I do not want to excessively drink like Moo did but to rid my fear of having 4 "drinks" on the occasional evening would be a relief

Social drinking should cause no problem. Drinking to excess (whatever that is) can cause a problem.... "booze" and "rat poison" is a dangerous combination :p.....been there, done that and won't do it again :(.
 
Drinking reasonably is okay. Binge drinking is never recommended by anyone with intelligence. There are so many potential dangers and bleeding is certainly one of them, along with making a total fool of yourself!

I do have a few warning bells going off with this thread though.
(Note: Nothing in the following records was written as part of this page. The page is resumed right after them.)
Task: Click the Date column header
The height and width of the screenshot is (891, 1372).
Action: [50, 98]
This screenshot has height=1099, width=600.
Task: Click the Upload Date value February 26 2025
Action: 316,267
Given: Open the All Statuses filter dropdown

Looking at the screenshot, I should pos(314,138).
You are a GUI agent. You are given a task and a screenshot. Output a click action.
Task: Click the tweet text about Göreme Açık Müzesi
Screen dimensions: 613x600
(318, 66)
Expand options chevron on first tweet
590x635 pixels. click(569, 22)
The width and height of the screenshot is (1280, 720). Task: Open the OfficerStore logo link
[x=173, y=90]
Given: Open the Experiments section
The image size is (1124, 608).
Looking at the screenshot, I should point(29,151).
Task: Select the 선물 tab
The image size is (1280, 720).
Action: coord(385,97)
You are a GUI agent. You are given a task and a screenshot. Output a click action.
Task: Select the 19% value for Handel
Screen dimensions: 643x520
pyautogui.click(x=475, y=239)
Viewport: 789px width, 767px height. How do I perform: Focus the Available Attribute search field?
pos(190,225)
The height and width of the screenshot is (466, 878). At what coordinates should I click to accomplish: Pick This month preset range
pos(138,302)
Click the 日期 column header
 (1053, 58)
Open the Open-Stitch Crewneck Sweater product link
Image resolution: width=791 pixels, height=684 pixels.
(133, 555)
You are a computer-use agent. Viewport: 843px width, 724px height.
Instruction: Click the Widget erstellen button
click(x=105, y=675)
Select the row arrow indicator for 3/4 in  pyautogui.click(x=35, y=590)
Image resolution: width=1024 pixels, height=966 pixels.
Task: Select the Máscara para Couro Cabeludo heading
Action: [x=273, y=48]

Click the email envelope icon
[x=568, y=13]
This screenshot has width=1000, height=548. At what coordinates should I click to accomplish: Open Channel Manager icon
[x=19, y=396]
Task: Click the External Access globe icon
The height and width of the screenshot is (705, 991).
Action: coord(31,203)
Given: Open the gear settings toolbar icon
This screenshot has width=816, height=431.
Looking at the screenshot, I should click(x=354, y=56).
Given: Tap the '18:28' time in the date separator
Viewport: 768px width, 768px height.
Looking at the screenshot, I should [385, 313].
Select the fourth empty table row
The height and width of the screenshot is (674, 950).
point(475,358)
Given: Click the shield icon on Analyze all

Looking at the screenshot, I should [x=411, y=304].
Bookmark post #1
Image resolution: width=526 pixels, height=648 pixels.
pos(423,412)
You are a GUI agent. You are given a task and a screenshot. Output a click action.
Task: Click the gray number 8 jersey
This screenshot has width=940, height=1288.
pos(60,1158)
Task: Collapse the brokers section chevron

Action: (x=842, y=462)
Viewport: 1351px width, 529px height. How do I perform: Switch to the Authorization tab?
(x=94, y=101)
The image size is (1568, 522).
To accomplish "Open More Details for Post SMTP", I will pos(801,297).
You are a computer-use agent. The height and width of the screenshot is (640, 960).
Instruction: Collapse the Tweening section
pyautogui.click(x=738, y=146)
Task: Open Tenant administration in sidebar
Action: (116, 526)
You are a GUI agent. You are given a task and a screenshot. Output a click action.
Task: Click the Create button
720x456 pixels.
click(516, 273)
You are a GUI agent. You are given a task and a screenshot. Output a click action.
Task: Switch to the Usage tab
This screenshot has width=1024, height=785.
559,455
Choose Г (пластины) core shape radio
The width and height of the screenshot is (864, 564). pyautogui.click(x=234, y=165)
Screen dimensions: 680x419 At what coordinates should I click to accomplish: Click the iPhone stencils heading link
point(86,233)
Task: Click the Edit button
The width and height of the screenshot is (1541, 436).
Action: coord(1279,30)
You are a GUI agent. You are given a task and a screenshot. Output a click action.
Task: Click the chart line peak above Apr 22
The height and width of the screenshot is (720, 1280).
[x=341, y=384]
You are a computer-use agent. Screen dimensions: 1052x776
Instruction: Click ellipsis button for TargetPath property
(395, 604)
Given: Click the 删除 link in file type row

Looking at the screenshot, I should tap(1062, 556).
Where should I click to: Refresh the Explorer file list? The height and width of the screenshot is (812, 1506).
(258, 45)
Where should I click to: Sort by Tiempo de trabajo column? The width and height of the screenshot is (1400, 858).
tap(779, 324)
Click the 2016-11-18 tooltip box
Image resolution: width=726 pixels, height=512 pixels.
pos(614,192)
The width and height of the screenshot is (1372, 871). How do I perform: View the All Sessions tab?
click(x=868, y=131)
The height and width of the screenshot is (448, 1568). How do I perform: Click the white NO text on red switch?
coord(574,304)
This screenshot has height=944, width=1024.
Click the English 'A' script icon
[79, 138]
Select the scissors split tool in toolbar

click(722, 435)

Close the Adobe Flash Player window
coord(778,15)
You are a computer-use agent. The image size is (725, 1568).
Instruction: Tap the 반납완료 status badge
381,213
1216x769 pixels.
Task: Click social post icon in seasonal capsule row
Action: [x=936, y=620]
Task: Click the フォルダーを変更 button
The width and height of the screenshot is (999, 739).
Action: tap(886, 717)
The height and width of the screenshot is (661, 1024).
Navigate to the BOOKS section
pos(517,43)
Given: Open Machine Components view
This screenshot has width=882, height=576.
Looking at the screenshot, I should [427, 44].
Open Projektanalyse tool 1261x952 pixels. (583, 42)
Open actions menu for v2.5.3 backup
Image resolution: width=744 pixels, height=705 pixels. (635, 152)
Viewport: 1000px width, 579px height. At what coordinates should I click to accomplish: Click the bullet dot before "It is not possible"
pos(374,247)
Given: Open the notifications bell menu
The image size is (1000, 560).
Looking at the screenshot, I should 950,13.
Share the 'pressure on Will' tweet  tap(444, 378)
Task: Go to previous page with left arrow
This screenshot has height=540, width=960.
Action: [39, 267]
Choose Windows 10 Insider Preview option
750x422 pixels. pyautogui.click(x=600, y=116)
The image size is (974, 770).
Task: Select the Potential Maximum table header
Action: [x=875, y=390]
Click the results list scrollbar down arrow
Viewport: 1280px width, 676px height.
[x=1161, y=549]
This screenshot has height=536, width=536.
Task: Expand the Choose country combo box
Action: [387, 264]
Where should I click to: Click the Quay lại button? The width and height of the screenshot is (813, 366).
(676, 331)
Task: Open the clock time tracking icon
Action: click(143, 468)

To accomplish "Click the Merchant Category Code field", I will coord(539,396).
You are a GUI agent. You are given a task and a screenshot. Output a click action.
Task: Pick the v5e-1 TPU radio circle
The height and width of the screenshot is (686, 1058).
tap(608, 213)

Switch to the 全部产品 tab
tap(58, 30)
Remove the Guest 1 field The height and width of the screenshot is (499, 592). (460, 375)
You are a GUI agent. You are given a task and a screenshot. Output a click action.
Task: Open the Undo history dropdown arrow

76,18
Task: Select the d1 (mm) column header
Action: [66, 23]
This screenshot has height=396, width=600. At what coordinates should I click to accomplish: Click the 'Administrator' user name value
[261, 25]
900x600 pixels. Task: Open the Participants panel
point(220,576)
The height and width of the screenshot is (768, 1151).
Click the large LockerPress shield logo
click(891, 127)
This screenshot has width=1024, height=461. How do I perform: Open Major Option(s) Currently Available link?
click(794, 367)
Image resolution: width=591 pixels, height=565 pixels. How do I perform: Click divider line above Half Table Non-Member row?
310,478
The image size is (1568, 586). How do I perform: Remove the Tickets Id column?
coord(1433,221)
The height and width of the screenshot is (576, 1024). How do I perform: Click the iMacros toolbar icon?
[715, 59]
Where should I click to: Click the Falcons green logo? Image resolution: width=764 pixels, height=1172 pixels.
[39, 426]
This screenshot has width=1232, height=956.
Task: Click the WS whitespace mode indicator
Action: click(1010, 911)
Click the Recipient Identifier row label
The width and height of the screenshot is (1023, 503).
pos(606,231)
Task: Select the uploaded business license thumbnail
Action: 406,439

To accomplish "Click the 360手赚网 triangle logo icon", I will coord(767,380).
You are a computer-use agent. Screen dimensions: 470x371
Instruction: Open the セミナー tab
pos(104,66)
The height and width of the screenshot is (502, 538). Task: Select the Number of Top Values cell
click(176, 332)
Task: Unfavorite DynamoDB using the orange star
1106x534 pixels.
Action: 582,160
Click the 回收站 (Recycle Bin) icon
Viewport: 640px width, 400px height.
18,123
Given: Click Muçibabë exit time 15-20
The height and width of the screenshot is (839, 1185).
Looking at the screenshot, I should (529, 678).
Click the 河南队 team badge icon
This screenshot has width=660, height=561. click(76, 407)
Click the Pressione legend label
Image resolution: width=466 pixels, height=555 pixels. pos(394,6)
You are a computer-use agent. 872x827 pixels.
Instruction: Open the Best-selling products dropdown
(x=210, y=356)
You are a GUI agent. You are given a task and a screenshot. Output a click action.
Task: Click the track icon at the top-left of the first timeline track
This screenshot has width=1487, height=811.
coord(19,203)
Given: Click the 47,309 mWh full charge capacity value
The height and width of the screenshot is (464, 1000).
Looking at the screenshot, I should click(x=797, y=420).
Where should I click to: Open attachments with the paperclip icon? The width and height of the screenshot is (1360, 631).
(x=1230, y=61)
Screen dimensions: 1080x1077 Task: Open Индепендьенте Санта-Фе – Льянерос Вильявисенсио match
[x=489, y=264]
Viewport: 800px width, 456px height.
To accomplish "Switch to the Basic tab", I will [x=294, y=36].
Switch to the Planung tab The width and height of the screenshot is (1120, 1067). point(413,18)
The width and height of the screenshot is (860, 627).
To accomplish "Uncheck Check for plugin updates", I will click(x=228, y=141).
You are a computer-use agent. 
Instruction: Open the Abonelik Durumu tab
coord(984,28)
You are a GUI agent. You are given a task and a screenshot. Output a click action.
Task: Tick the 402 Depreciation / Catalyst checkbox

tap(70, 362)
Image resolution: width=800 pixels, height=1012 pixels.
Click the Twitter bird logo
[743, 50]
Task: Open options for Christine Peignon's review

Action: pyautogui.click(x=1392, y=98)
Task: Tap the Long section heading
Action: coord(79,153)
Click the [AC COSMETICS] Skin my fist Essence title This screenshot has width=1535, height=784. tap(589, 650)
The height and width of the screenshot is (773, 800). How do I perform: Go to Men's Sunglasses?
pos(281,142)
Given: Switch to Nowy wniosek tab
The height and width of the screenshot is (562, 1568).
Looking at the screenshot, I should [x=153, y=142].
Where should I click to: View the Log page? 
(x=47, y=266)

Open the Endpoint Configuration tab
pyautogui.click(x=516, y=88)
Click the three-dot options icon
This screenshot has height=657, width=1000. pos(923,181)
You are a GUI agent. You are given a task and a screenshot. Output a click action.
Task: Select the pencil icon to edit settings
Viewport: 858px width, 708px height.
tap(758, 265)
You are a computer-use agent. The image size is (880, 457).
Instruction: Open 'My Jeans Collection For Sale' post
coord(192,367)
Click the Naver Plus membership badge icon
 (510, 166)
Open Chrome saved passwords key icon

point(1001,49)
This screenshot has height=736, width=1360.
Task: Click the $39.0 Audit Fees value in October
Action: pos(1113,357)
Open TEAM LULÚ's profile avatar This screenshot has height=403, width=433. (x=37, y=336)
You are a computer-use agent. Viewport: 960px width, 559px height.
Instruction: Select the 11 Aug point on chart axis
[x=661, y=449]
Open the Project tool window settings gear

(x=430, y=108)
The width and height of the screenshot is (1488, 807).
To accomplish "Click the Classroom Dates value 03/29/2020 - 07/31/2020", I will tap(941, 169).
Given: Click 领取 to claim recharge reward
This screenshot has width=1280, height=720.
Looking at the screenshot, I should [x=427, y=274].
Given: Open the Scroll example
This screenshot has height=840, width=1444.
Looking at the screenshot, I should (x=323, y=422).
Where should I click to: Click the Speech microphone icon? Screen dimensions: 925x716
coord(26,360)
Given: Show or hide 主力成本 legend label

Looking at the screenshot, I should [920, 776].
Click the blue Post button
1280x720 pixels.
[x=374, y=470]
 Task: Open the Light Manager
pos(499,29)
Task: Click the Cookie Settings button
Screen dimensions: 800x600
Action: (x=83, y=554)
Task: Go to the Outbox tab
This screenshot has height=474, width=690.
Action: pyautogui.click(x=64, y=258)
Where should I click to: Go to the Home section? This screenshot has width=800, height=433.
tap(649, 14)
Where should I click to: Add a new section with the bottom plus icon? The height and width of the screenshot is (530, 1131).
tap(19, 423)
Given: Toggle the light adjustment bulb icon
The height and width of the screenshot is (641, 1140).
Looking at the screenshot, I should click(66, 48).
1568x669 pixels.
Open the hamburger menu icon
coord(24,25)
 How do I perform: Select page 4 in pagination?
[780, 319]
Just because something doesn't affect your INR doesn't mean you aren't more at risk of a bleeding episode. After all, Lovenox doesn't affect your INR, but you certainly wouldn't want to do full dose Lovenox and Warfarin for long.
 
Drinking reasonably is okay. Binge drinking is never recommended by anyone with intelligence. There are so many potential dangers and bleeding is certainly one of them, along with making a total fool of yourself!

I do have a few warning bells going off with this thread though. Just because something doesn't affect your INR doesn't mean you aren't more at risk of a bleeding episode. After all, Lovenox doesn't affect your INR, but you certainly wouldn't want to do full dose Lovenox and Warfarin for long.

Your right about that, but he was asking about INR, so it kind of limited the responses to be about Coumadin.